*** Source passage Section Begins ***

Python script to analyse clustering of proteins.
To print the help below: python clustering_prot.py --help
[ DESCRIPTION ]
This script calculates the evolution of proteins clustering status.
It produces 3 outputs ((a) and (b) require --groups to be specified, see note 5):
(a) 2D plots: time evolution of the cluster size each protein is involved in
(b) 1D plots: time evolution of the % of protein represented by each group
(c) stability statistics: max nb of consecutive frames each group existed for [TO DO]
The metrics can be calculated for a single frame or for an entire trajectory - and in case
a trajectory is supplied the data for individual frame snapshots can also be produced at a
frequency specified by the option -w (if you don't specify an argument to -w snapshots
will only be written for the first and last frame). Note that writing files to disk will
considerably slow down the execution of the script.

*** Source passage Section Ends ***

Goal of the exercise - Please reproduce the portion of the protein clustering script description between "Python script to" and "proteins clustering status.", inclusive, word for word.

*** Material provided Section Begins ***

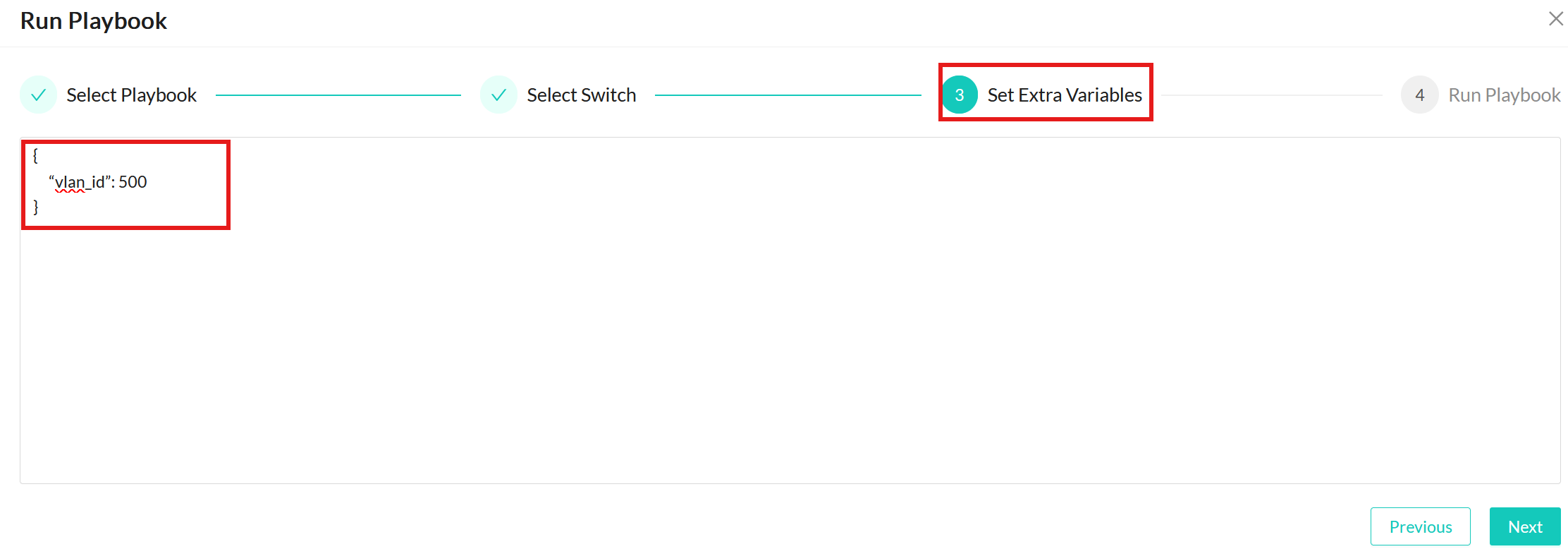Image resolution: width=1568 pixels, height=549 pixels.
Task: Place cursor on the value 500
Action: [133, 182]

*** Material provided Section Ends ***

Response -
Python script to analyse clustering of proteins.
To print the help below: python clustering_prot.py --help
[ DESCRIPTION ]
This script calculates the evolution of proteins clustering status.